The number of casualties from the border wall has increased dramatically in recent years, coinciding with attempts to reinforce the barrier.
According to US Customs and Border Protection, more than 2 million undocumented immigrants entered the United States illegally last year. Not only law enforcement, but also local doctors and first responders have to deal with the influx.
Dr. Alan Tyroch, founding president/professor of surgery at Texas Tech University Health Sciences Center, says that of the 323 patients he saw last year with border-related injuries, 82% were the result of the wall him -same.
The height of the border barrier has steadily increased over time, reaching as high as 30 feet in some places in the most recent additions. While law enforcement officials say securing our border is an endless war, the death toll of migrants and the cost of their care are impacting border towns.
The increase in the height of the border wall increases the risk of injuries to migrants and the need for rescues at border barriers.
Sunland Park Fire Department Chief Daniel Medrano told KTSM that in 2021 they had the most rescues. Just at 230 for the year,” he said in a statement. According to him, 9% of the calls were related to this.
More people trying to cross the border creates more danger, according to U.S. Border Patrol Agent Carlos Rivera, who noted that the El Paso area is the third busiest for arrests. All kinds of people have tried to break through that barrier, he added, from young people to families to single adults, and it’s the most common problem we have here.
KTSM 9 News anchor Brenda Medina and Border Patrol agents were on the scene when they came across one of the smuggler’s tools.
According to Rivera, “transnational crime groups (command) migrants to scale this border barrier using improvised ladders, we’re not talking about a conventional ladder from Home Depot or any other big box brand.” To cross the border fence, migrants use improvised ladders, which break easily under the weight of their own bodies.
According to Rivera, in order to avoid arrest, criminal groups can shoot the ladder, which creates a distraction for officers so they can focus on rescuing migrants instead. Other than money, they don’t care about these people’s lives.
One of Border Patrol’s cameras captured an expectant mother lying on a 6-inch-thick concrete slab atop the barrier, just yards from a busy El Paso freeway. It would be better to leave them up there.

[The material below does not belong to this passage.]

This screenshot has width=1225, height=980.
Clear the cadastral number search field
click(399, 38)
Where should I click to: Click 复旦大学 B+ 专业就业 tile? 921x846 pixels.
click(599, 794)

In order to avoid consequences, Rivera argued, migrants should be let down.
Immediately after the rescues, the immigrants are taken to several facilities in the city, including University Medical Center and Del Sol Medical Center.
People who have complex fractures in the ankles, lower leg and where it enters the foot, that leg/foot/ankle complex, and those are pretty serious fractures,” says Dr Stephen Flaherty, medical director of Del Sol in traumatology.
There’s an open fracture because they land in the mud, and the bone sticks out through the skin. “There’s a lot of edema with these fractures,” Flaherty explained. Sometimes it takes a while for orthopedic surgeons to be able to repair the bones. As a result, patients are forced to stay in the hospital for an extended period.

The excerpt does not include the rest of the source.